Using the records below, write out again exactly the lines that begin at the line containing "Given: Refresh the services list" and end at the line containing "This screenshot has height=498, width=520.", and no other lines.
[[ DATA PROVIDED, beginning ]]
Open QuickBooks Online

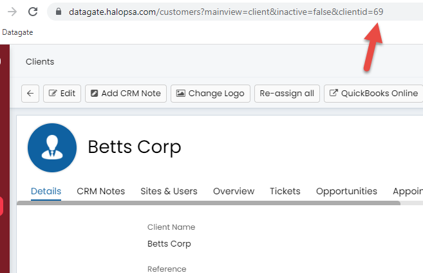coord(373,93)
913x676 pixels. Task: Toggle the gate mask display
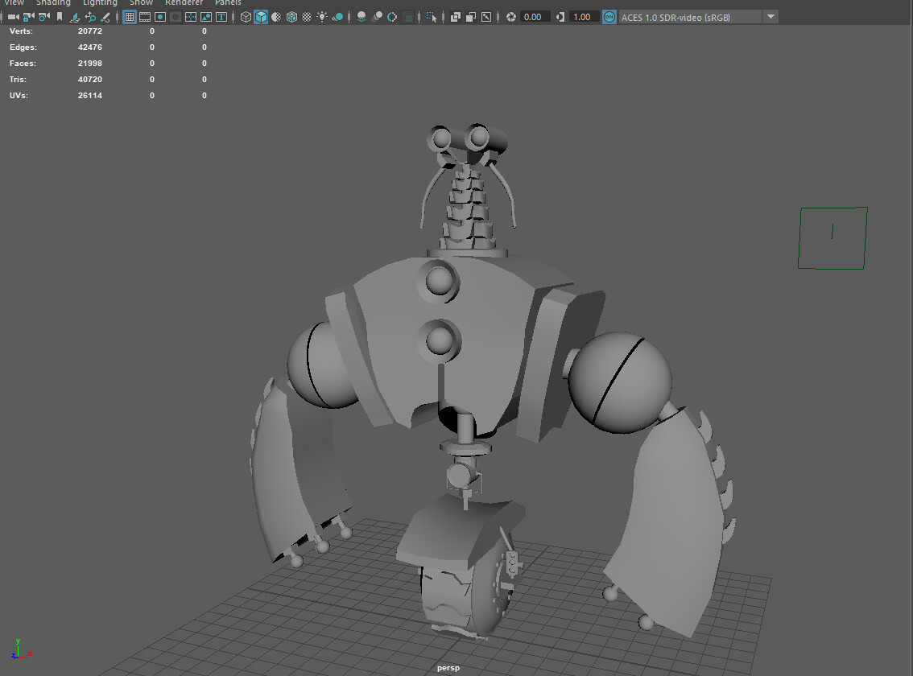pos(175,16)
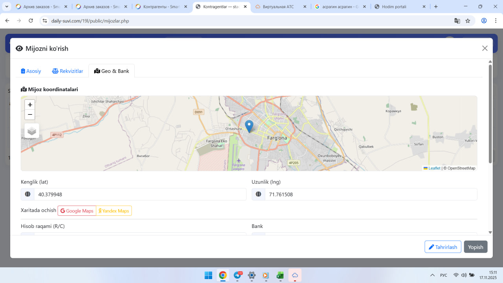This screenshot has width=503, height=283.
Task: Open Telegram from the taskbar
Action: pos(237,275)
[[ DATA PROVIDED, end ]]
[[ DATA PROVIDED, beginning ]]
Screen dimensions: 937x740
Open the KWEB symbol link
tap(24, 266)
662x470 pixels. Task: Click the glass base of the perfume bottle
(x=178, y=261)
[[ DATA PROVIDED, end ]]
[[ DATA PROVIDED, beginning ]]
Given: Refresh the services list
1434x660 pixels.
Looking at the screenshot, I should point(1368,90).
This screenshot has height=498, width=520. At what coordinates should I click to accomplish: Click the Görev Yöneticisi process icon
[[ DATA PROVIDED, end ]]
RESPONSE TO THIS EXERCISE =
Given: Refresh the services list
1434x660 pixels.
Looking at the screenshot, I should point(1368,90).
This screenshot has height=498, width=520. At what coordinates should I click to accomplish: Click the Görev Yöneticisi process icon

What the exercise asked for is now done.